> [Given information]

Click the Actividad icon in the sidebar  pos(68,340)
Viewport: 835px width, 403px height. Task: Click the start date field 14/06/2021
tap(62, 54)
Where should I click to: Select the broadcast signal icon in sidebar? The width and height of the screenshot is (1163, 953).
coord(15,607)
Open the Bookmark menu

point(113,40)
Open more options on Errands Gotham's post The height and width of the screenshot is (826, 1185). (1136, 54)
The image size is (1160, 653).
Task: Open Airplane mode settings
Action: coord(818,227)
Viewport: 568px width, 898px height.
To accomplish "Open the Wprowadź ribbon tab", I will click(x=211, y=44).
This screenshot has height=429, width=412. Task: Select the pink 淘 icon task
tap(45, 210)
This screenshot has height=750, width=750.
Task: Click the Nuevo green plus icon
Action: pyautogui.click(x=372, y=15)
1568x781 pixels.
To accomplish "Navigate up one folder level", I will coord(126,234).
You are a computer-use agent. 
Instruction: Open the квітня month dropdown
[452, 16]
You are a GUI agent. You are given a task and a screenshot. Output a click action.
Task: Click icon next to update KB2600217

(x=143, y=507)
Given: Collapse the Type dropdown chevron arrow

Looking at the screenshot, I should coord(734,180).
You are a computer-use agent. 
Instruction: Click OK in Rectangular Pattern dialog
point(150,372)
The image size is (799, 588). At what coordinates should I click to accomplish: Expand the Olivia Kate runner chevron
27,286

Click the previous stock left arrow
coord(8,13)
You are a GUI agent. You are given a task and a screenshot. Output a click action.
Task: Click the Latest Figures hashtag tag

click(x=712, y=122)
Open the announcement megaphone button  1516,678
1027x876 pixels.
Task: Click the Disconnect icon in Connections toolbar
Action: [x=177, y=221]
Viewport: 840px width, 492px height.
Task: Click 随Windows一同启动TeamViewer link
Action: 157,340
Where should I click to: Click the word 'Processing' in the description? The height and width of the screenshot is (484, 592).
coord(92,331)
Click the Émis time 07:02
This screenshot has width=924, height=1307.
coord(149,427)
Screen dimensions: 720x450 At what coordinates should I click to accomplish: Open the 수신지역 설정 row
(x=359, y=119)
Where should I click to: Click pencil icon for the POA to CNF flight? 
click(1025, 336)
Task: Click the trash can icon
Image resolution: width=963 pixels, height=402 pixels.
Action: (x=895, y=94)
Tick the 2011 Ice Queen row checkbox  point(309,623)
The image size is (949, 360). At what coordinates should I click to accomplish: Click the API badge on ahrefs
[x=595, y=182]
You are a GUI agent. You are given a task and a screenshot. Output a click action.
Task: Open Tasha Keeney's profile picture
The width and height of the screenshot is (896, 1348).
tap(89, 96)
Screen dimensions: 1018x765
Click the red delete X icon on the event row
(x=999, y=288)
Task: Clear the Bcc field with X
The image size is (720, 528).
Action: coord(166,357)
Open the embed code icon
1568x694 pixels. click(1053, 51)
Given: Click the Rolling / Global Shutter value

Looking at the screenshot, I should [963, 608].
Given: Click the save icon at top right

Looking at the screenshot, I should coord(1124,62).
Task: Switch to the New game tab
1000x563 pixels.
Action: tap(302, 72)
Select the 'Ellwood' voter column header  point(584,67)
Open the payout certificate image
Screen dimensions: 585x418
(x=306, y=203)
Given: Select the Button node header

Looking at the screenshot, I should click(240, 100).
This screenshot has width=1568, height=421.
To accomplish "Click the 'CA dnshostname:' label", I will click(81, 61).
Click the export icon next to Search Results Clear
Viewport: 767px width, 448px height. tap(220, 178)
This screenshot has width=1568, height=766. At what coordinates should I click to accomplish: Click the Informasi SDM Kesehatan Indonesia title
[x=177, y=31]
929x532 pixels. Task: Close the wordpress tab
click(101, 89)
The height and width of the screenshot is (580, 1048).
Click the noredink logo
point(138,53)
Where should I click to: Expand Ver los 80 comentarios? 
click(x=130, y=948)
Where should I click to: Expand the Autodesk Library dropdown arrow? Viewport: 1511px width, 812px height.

> [Instructions to follow] Retype the material in full, keeping each line exactly as it is.

> [Response]
Click the Actividad icon in the sidebar  pos(68,340)
Viewport: 835px width, 403px height. Task: Click the start date field 14/06/2021
tap(62, 54)
Where should I click to: Select the broadcast signal icon in sidebar? The width and height of the screenshot is (1163, 953).
coord(15,607)
Open the Bookmark menu

point(113,40)
Open more options on Errands Gotham's post The height and width of the screenshot is (826, 1185). (1136, 54)
The image size is (1160, 653).
Task: Open Airplane mode settings
Action: coord(818,227)
Viewport: 568px width, 898px height.
To accomplish "Open the Wprowadź ribbon tab", I will click(x=211, y=44).
This screenshot has height=429, width=412. Task: Select the pink 淘 icon task
tap(45, 210)
This screenshot has height=750, width=750.
Task: Click the Nuevo green plus icon
Action: pyautogui.click(x=372, y=15)
1568x781 pixels.
To accomplish "Navigate up one folder level", I will coord(126,234).
You are a computer-use agent. 
Instruction: Open the квітня month dropdown
[452, 16]
You are a GUI agent. You are given a task and a screenshot. Output a click action.
Task: Click icon next to update KB2600217

(x=143, y=507)
Given: Collapse the Type dropdown chevron arrow

Looking at the screenshot, I should coord(734,180).
You are a computer-use agent. 
Instruction: Click OK in Rectangular Pattern dialog
point(150,372)
The image size is (799, 588). At what coordinates should I click to accomplish: Expand the Olivia Kate runner chevron
27,286

Click the previous stock left arrow
coord(8,13)
You are a GUI agent. You are given a task and a screenshot. Output a click action.
Task: Click the Latest Figures hashtag tag

click(x=712, y=122)
Open the announcement megaphone button  1516,678
1027x876 pixels.
Task: Click the Disconnect icon in Connections toolbar
Action: [x=177, y=221]
Viewport: 840px width, 492px height.
Task: Click 随Windows一同启动TeamViewer link
Action: 157,340
Where should I click to: Click the word 'Processing' in the description? The height and width of the screenshot is (484, 592).
coord(92,331)
Click the Émis time 07:02
This screenshot has width=924, height=1307.
coord(149,427)
Screen dimensions: 720x450 At what coordinates should I click to accomplish: Open the 수신지역 설정 row
(x=359, y=119)
Where should I click to: Click pencil icon for the POA to CNF flight? 
click(1025, 336)
Task: Click the trash can icon
Image resolution: width=963 pixels, height=402 pixels.
Action: (x=895, y=94)
Tick the 2011 Ice Queen row checkbox  point(309,623)
The image size is (949, 360). At what coordinates should I click to accomplish: Click the API badge on ahrefs
[x=595, y=182]
You are a GUI agent. You are given a task and a screenshot. Output a click action.
Task: Open Tasha Keeney's profile picture
The width and height of the screenshot is (896, 1348).
tap(89, 96)
Screen dimensions: 1018x765
Click the red delete X icon on the event row
(x=999, y=288)
Task: Clear the Bcc field with X
The image size is (720, 528).
Action: coord(166,357)
Open the embed code icon
1568x694 pixels. click(1053, 51)
Given: Click the Rolling / Global Shutter value

Looking at the screenshot, I should [963, 608].
Given: Click the save icon at top right

Looking at the screenshot, I should coord(1124,62).
Task: Switch to the New game tab
1000x563 pixels.
Action: tap(302, 72)
Select the 'Ellwood' voter column header  point(584,67)
Open the payout certificate image
Screen dimensions: 585x418
(x=306, y=203)
Given: Select the Button node header

Looking at the screenshot, I should click(240, 100).
This screenshot has width=1568, height=421.
To accomplish "Click the 'CA dnshostname:' label", I will click(81, 61).
Click the export icon next to Search Results Clear
Viewport: 767px width, 448px height. tap(220, 178)
This screenshot has width=1568, height=766. At what coordinates should I click to accomplish: Click the Informasi SDM Kesehatan Indonesia title
[x=177, y=31]
929x532 pixels. Task: Close the wordpress tab
click(101, 89)
The height and width of the screenshot is (580, 1048).
Click the noredink logo
point(138,53)
Where should I click to: Expand Ver los 80 comentarios? 
click(x=130, y=948)
Where should I click to: Expand the Autodesk Library dropdown arrow? Viewport: 1511px width, 812px height.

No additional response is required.